“Springhill is growing: …extraordinary.”
Assisting contributor Dr. Steve Broe, author of, “Leaders in
Transition”
mycareerimpact.com
Robin Williams
lived an extraordinary life, in the public eye, comedy and laughter falling
from his performances, so quickly, that they made Daytona drivers drool. Robin mastered his art over a career of very
successful stand-up comedy in addition to television and movies. By doing this he helped us see sides of our
lives that lay buried under what we force ourselves to swallow; the delusion of the ordinary. We know that our lives become this as we
constantly choke back chances to take risk.
Each time that we choose no risk, we fall into the unfortunate life
lived ordinarily that poets over the centuries have written about. Robin Williams took that edge of the cliff
humor to the point where we had to either listen, or turn him off. Was he a lightning rod for thought, which
when the lighting struck, couldn't actually handle the charge? In his movie “Dead Poets Society,” he plays a
professor at a very conservative school, who wants his conservative students to
realize, there is more to life than what everyone else tells you must be. He uses Keating, “This is a battle, a war,
and the casualties could be your hearts and souls.” Behind the frequent bilge of political
correctness we’re on the edge of losing our ability to listen to a Robin
Williams. It’s so unfortunate, so unlikely in the U.S., that this fight for your
soul may have become our moment extraordinary?

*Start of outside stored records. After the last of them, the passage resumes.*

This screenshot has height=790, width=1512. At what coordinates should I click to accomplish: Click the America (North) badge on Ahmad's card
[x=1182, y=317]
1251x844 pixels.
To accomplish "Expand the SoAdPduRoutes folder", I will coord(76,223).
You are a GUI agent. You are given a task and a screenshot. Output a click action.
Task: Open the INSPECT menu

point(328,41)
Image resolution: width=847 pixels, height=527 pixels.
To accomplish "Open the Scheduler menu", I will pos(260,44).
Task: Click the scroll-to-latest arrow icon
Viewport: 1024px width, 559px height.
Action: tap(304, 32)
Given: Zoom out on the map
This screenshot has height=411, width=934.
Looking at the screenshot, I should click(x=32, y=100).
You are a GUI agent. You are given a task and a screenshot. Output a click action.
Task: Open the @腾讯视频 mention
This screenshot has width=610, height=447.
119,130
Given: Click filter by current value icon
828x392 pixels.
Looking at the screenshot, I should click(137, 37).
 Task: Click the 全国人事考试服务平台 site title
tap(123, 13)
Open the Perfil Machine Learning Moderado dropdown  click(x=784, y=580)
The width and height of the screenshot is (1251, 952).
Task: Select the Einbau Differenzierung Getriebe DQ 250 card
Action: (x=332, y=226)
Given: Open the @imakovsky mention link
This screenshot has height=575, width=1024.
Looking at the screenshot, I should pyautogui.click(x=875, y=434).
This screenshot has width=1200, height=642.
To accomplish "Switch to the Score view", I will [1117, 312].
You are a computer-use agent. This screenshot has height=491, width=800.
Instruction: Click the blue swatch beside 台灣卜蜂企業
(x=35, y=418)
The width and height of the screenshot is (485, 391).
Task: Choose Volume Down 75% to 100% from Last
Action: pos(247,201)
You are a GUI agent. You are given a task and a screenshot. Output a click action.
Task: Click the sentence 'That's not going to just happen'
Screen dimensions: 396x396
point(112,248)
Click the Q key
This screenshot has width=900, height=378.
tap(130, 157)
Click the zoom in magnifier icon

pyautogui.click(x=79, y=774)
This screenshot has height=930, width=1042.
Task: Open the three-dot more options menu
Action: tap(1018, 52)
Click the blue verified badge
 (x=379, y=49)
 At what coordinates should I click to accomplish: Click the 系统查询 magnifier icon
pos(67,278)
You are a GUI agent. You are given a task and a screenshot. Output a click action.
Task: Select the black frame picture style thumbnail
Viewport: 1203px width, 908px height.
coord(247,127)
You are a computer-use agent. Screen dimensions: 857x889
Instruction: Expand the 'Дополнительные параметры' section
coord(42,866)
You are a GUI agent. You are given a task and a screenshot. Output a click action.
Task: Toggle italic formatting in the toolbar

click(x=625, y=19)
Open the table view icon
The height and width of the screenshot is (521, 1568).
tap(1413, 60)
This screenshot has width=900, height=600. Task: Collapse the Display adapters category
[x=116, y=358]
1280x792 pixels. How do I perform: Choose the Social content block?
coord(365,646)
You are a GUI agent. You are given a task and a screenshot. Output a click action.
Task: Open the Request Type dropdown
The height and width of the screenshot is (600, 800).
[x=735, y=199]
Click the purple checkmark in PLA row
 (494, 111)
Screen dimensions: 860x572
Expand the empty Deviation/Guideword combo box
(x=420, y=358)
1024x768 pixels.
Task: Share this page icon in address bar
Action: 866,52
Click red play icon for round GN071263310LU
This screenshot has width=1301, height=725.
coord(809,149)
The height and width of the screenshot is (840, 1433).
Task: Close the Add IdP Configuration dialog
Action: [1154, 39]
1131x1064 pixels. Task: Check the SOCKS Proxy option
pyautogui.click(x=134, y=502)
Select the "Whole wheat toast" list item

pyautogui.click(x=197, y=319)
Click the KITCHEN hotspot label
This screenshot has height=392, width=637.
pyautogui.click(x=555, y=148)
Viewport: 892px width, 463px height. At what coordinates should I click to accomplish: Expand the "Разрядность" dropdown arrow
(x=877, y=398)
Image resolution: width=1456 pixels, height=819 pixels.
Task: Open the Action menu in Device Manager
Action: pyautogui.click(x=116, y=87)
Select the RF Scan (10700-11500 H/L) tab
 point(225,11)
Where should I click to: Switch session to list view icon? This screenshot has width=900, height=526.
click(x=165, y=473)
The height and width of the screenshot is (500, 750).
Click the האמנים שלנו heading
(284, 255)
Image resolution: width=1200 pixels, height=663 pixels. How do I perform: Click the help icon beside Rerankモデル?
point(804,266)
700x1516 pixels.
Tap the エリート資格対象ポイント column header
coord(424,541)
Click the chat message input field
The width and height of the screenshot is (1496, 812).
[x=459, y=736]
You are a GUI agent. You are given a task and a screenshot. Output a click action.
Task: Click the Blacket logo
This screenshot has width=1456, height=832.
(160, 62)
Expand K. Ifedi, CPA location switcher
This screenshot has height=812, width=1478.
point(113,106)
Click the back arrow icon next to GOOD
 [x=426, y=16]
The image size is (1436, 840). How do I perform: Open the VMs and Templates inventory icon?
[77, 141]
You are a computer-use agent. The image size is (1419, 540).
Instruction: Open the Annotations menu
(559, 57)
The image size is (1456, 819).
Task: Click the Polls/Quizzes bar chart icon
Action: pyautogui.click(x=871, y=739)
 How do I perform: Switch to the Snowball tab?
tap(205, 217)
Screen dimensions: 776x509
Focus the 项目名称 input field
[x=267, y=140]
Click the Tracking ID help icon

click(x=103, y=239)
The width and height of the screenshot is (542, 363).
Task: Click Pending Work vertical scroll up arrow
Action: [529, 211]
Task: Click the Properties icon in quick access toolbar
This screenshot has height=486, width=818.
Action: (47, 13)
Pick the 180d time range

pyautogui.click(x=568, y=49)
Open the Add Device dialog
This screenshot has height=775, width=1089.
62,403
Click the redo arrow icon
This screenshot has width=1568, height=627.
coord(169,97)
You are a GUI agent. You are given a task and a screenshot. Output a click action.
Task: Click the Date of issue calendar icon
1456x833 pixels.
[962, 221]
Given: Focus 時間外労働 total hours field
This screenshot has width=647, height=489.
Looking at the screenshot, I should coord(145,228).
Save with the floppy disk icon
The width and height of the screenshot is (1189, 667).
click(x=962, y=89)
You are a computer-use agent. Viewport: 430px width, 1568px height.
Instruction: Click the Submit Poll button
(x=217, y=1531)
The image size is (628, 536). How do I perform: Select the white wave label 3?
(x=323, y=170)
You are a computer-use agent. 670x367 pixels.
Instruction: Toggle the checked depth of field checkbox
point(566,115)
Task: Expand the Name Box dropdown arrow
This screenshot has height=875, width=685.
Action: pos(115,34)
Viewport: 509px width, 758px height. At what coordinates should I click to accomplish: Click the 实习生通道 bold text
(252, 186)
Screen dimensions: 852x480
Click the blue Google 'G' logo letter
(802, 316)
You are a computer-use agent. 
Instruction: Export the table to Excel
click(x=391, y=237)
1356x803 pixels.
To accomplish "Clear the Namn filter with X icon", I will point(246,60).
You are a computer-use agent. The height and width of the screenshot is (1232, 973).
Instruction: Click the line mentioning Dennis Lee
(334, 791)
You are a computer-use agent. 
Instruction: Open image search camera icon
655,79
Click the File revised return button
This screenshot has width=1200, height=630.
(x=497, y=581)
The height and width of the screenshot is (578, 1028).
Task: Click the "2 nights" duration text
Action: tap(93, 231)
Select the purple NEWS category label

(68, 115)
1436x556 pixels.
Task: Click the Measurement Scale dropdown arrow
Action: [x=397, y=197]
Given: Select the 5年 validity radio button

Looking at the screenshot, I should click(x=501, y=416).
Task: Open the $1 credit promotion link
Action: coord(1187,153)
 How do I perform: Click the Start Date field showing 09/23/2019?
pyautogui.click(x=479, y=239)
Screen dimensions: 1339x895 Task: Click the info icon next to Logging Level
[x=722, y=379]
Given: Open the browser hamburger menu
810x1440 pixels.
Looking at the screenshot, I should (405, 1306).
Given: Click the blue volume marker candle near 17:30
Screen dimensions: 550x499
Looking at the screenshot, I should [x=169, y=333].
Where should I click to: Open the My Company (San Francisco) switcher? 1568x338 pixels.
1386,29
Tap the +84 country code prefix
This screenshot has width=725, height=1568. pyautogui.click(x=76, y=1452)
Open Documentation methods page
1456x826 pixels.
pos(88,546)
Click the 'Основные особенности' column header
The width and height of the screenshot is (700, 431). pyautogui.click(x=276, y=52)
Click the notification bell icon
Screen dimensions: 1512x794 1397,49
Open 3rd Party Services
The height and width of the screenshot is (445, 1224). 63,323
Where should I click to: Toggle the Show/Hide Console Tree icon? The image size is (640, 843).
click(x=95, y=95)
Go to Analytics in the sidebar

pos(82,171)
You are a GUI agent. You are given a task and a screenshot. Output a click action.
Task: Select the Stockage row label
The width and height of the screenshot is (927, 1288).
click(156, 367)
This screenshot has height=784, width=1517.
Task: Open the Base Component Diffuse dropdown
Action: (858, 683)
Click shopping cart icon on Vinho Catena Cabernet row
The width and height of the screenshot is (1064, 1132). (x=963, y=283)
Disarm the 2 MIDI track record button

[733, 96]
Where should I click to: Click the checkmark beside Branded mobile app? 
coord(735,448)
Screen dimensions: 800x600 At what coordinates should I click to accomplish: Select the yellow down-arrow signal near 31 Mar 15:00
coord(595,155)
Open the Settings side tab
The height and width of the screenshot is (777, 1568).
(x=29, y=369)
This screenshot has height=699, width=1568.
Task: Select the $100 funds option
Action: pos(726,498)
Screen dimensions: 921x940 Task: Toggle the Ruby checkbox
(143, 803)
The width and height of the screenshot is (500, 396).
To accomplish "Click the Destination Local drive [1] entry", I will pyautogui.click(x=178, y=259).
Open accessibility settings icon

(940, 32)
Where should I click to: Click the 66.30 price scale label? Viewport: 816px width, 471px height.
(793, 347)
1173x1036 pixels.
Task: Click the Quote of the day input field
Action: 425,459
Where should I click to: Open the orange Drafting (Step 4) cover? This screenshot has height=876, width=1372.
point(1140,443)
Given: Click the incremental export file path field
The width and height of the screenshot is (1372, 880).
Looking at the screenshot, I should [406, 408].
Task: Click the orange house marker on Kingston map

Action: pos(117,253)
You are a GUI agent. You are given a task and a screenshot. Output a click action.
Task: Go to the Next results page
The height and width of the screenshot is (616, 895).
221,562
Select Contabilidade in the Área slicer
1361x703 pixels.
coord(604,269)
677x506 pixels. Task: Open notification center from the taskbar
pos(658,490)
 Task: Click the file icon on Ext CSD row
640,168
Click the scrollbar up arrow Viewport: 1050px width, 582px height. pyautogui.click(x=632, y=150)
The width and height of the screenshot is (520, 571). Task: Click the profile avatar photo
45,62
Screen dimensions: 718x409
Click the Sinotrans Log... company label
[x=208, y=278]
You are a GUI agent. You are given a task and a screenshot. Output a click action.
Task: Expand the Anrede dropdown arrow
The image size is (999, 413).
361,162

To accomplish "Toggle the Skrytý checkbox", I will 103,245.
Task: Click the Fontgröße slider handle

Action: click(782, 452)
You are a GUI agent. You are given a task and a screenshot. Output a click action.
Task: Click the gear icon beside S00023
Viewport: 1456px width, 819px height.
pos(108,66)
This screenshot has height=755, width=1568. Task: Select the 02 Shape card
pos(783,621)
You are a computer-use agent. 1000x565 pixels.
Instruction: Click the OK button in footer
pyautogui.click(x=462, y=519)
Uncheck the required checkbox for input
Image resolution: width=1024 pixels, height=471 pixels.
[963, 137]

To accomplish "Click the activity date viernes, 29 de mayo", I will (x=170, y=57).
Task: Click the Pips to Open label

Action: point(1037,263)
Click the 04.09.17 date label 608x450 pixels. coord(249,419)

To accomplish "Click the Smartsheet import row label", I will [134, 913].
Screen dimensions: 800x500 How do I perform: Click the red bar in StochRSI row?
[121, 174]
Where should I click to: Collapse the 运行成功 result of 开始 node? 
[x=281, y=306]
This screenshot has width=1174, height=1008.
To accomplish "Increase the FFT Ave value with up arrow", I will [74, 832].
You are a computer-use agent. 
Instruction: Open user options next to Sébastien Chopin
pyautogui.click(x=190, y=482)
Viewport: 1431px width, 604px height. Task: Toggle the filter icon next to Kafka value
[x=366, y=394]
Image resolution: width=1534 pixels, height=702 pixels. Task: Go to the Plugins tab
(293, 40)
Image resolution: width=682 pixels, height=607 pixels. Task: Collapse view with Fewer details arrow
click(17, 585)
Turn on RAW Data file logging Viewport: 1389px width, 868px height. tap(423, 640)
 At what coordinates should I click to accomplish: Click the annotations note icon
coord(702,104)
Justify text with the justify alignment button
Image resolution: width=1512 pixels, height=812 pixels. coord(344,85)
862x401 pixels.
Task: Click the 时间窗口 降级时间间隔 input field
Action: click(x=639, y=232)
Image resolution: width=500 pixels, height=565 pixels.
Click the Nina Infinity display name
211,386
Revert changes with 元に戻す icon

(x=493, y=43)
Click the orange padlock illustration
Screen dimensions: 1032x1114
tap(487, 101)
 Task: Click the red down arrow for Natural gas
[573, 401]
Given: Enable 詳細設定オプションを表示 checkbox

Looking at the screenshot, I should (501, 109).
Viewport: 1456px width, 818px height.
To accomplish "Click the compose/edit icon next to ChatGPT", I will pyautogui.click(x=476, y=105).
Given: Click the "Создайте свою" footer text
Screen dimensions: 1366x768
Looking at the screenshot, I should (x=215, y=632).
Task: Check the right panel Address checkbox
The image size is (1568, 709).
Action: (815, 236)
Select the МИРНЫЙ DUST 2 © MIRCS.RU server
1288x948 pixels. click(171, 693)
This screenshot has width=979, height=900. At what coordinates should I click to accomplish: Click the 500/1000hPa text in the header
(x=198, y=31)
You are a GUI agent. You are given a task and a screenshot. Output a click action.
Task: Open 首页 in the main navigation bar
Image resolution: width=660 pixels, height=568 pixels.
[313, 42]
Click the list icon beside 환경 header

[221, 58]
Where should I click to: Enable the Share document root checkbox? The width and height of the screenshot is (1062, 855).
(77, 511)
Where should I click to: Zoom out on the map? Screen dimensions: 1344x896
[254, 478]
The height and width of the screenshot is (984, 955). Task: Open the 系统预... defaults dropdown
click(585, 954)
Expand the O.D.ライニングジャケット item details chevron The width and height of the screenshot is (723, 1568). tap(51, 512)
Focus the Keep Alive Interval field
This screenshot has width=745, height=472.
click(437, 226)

If you choose ordinary, will those around you stand alone and
extraordinary?
Battle, war, these
are terms that politicians who depend upon being elected, have tried to put
aside, especially locally. Local voting
has dangers. As Jack Nicholson being
Colonel Jessup famously says about grave danger, “is there another kind?” Local
politics constitute the breadth of America, and even in the Metropolis life,
our country is forged in small units of business at the local level. Politics, on the other hand, is the art of
doing what seems to meet the majority need, that’s how we vote for
representation that matches our needs.
The system of electing those who represent what we are doing, however,
needs to step up to battle, but those who want to be elected, and especially at
the local level, find they often have to choose between being a leader who
isn’t going to let fear be their guide; and the tough decisions which will
bring our nation home. Now more than
ever small business is being lied to, and the deadly lies involve how it’s
going to be funded. Who will be allowed
to succeed who won’t? The rules to that
series of choices changed between 2012 and now, the vast majority of possible
loans, are categorically “too risky.” At
this point entrepreneurs’ begin to feel the bite, every time they fill out an
application for funds only to be told, “We’re sorry we can’t help you.” Which is true, banks don’t make any money on
loans they can’t make, politicians can’t cash in on votes they don’t get- read
that sentence again, it is what is now in control of your country, at the local
level, it’s extraordinary.
This movement
toward business which can prove it will succeed before it’s allowed to take the
risk isn't new, the deadly precision
which small business must now prove it’s potential beyond surety, is. It means
most entrepreneurs’ won’t get to try. The
difference is the fact that in decades past, if an idea were solid and the bank
said “the risk is too high,” then we’d go to mom and dad, or friends, or the
community. Today families and friends are
strapped with the worst tax standard in all of human history; we pay over 60%
of our dollar into taxes; that do? We
have social media based financing groups, such as “Lending Tree,” “Street
Shares,” and others; but those people are also strapped to the point that $25
dollar contributions are 70 percent of the time the most contributed amount to the group effort at financing a small
business’s needs. Guess what, it isn't working; across the board the results are stated to be positive, but when you
look deeper at the number of applications and the number and amounts of
financing which occur, it’s bleak. The
answer is going to take local leaders with heart and real courage; the fake
vote getting, compromising truth kind; won’t get America out of this trap. The tax and law structure which placed us
here didn't happen overnight and won’t cure rapidly. Every person who
understands money and its use is going to have to pony up to the battle, or
lose the market on small business, and kiss this country good bye. Banks don’t make any money on loans they
can’t make, politicians can’t cash in on votes they don’t get. Politicians and
bankers need to get into this fight in a way that cannot be anything but
extraordinary, and so, my friend, must we be extraordinary.